-- What you should do --
Could you transcribe all of the data word for word?

Records excerpted from a collection:
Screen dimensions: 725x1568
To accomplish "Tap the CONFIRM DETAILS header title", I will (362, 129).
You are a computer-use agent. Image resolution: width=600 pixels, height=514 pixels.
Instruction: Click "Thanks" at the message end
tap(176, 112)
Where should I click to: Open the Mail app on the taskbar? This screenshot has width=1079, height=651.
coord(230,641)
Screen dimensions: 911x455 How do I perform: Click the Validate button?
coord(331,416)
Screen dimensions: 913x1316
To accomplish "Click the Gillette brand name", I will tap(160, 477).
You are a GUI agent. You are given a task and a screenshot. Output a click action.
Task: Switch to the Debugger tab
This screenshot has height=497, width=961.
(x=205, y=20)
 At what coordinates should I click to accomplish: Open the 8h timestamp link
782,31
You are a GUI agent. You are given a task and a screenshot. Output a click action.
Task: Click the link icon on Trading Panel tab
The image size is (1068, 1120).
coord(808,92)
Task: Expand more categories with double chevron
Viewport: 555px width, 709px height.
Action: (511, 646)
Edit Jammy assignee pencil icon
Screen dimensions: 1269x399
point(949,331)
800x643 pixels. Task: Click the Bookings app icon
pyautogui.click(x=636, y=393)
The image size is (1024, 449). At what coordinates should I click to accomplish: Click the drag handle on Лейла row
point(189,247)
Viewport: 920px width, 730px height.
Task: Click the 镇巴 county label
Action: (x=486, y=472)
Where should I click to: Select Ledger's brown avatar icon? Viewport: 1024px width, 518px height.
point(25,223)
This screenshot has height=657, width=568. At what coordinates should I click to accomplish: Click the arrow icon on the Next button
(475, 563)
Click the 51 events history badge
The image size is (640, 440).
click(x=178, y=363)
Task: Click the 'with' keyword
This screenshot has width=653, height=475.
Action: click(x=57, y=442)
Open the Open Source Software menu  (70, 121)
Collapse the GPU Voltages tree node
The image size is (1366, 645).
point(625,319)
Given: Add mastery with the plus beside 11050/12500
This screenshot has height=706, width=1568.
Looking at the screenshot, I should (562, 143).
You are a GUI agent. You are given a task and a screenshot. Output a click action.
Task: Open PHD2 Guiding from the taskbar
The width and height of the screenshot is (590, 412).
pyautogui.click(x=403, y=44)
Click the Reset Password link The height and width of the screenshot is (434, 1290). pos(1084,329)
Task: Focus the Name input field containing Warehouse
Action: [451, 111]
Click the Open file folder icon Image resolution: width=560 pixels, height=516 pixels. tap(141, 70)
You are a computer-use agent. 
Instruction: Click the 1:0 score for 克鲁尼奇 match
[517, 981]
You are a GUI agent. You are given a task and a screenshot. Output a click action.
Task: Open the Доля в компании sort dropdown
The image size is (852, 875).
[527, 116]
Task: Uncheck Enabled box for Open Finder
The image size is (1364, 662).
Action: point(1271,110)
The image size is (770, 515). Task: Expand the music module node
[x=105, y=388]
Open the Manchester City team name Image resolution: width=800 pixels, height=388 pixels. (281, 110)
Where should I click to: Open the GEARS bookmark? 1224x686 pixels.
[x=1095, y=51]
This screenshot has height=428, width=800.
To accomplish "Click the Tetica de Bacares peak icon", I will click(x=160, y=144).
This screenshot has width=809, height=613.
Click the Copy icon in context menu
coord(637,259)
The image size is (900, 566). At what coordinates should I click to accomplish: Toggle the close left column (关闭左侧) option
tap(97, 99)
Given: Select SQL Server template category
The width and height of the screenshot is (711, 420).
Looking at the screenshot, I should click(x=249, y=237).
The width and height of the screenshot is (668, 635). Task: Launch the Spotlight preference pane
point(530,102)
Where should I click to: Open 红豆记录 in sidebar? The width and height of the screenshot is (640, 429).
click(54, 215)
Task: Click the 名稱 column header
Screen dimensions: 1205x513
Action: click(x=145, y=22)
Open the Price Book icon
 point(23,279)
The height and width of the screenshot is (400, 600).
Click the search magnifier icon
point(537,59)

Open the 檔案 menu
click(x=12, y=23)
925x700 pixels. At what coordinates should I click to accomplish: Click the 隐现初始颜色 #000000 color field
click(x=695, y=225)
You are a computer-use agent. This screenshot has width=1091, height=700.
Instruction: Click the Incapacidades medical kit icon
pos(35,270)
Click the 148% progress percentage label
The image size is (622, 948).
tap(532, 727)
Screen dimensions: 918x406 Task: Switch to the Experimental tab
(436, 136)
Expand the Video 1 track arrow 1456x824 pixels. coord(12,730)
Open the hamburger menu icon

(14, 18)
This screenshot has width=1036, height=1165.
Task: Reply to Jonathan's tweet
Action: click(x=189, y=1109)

-- Exercise response --
Screen dimensions: 725x1568
To accomplish "Tap the CONFIRM DETAILS header title", I will (362, 129).
You are a computer-use agent. Image resolution: width=600 pixels, height=514 pixels.
Instruction: Click "Thanks" at the message end
tap(176, 112)
Where should I click to: Open the Mail app on the taskbar? This screenshot has width=1079, height=651.
coord(230,641)
Screen dimensions: 911x455 How do I perform: Click the Validate button?
coord(331,416)
Screen dimensions: 913x1316
To accomplish "Click the Gillette brand name", I will tap(160, 477).
You are a GUI agent. You are given a task and a screenshot. Output a click action.
Task: Switch to the Debugger tab
This screenshot has height=497, width=961.
(x=205, y=20)
 At what coordinates should I click to accomplish: Open the 8h timestamp link
782,31
You are a GUI agent. You are given a task and a screenshot. Output a click action.
Task: Click the link icon on Trading Panel tab
The image size is (1068, 1120).
coord(808,92)
Task: Expand more categories with double chevron
Viewport: 555px width, 709px height.
Action: (511, 646)
Edit Jammy assignee pencil icon
Screen dimensions: 1269x399
point(949,331)
800x643 pixels. Task: Click the Bookings app icon
pyautogui.click(x=636, y=393)
The image size is (1024, 449). At what coordinates should I click to accomplish: Click the drag handle on Лейла row
point(189,247)
Viewport: 920px width, 730px height.
Task: Click the 镇巴 county label
Action: (x=486, y=472)
Where should I click to: Select Ledger's brown avatar icon? Viewport: 1024px width, 518px height.
point(25,223)
This screenshot has height=657, width=568. At what coordinates should I click to accomplish: Click the arrow icon on the Next button
(475, 563)
Click the 51 events history badge
The image size is (640, 440).
click(x=178, y=363)
Task: Click the 'with' keyword
This screenshot has width=653, height=475.
Action: click(x=57, y=442)
Open the Open Source Software menu  (70, 121)
Collapse the GPU Voltages tree node
The image size is (1366, 645).
point(625,319)
Given: Add mastery with the plus beside 11050/12500
This screenshot has height=706, width=1568.
Looking at the screenshot, I should (562, 143).
You are a GUI agent. You are given a task and a screenshot. Output a click action.
Task: Open PHD2 Guiding from the taskbar
The width and height of the screenshot is (590, 412).
pyautogui.click(x=403, y=44)
Click the Reset Password link The height and width of the screenshot is (434, 1290). pos(1084,329)
Task: Focus the Name input field containing Warehouse
Action: [451, 111]
Click the Open file folder icon Image resolution: width=560 pixels, height=516 pixels. tap(141, 70)
You are a computer-use agent. 
Instruction: Click the 1:0 score for 克鲁尼奇 match
[517, 981]
You are a GUI agent. You are given a task and a screenshot. Output a click action.
Task: Open the Доля в компании sort dropdown
The image size is (852, 875).
[527, 116]
Task: Uncheck Enabled box for Open Finder
The image size is (1364, 662).
Action: point(1271,110)
The image size is (770, 515). Task: Expand the music module node
[x=105, y=388]
Open the Manchester City team name Image resolution: width=800 pixels, height=388 pixels. (281, 110)
Where should I click to: Open the GEARS bookmark? 1224x686 pixels.
[x=1095, y=51]
This screenshot has height=428, width=800.
To accomplish "Click the Tetica de Bacares peak icon", I will click(x=160, y=144).
This screenshot has width=809, height=613.
Click the Copy icon in context menu
coord(637,259)
The image size is (900, 566). At what coordinates should I click to accomplish: Toggle the close left column (关闭左侧) option
tap(97, 99)
Given: Select SQL Server template category
The width and height of the screenshot is (711, 420).
Looking at the screenshot, I should click(x=249, y=237).
The width and height of the screenshot is (668, 635). Task: Launch the Spotlight preference pane
point(530,102)
Where should I click to: Open 红豆记录 in sidebar? The width and height of the screenshot is (640, 429).
click(54, 215)
Task: Click the 名稱 column header
Screen dimensions: 1205x513
Action: click(x=145, y=22)
Open the Price Book icon
 point(23,279)
The height and width of the screenshot is (400, 600).
Click the search magnifier icon
point(537,59)

Open the 檔案 menu
click(x=12, y=23)
925x700 pixels. At what coordinates should I click to accomplish: Click the 隐现初始颜色 #000000 color field
click(x=695, y=225)
You are a computer-use agent. This screenshot has width=1091, height=700.
Instruction: Click the Incapacidades medical kit icon
pos(35,270)
Click the 148% progress percentage label
The image size is (622, 948).
tap(532, 727)
Screen dimensions: 918x406 Task: Switch to the Experimental tab
(436, 136)
Expand the Video 1 track arrow 1456x824 pixels. coord(12,730)
Open the hamburger menu icon

(14, 18)
This screenshot has width=1036, height=1165.
Task: Reply to Jonathan's tweet
Action: click(x=189, y=1109)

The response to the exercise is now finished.